Je peux continuer d’attribuer des bons points, ce sera dans le thème : +10 points pour le vif d’or, je n’avais jamais trouvé un outil de sport aussi beau ; +20 points pour la partie d’échecs grandeur nature, ça avait déjà de la gueule en version écrite, mais la mise à l’image se défend plus que correctement ; -5 points pour Fluffy qui méritait plus de temps à l’écran, mais qui en a été privé car je soupçonne les effets spéciaux de ne pas avoir été capables de suivre (en même temps je préfère ça qu’un Fluffy tout crado parce qu’on aura voulu faire au dessus de ses moyens) ; mais +50 points au moins pour ce casting, prise de risque absolue puisqu’il est composé à 50 % d’enfants de 10 ans ayant, conséquemment, un CV plus que léger au moment de leur embauche, et qui se révèlent (déjà, et le feront encore plus par la suite) être absolument sidérants de talent. Coté adulte on n’est pas mal non plus, même si le coté clownesque de l’exagération des traits de caractères de chaque personnage rend certainement leur interprétation moins complexe.

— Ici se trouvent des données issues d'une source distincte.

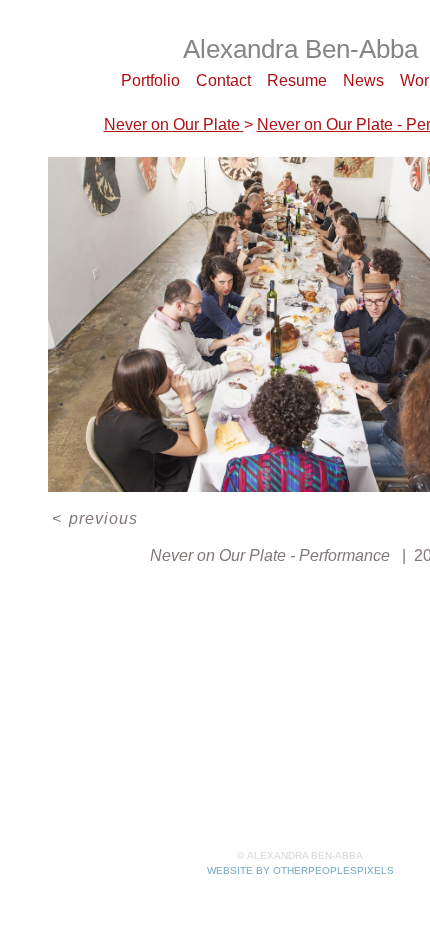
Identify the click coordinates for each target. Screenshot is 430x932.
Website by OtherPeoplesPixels (300, 870)
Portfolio (150, 80)
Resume (297, 80)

J’avais peur. Peur de la lecture, et peur du visionnage. Peur d’être déçue, peur de ne plus voir que le négatif et le grotesque, et de ne pas être capable de déceler la magie d'une œuvre qui est devenu la bannière de toute une génération (la mienne pour comble). Mais malgré mon état d’adulte, et tous mes petits tatillonnages aigris, la plate-forme 9 3/4 s’est ouverte sur mon passage, et m’a laissée embarquer vers un monde de magie, où ni le monstre ni la cinéphile en moi ne se demandait si tout cela pouvait être réel.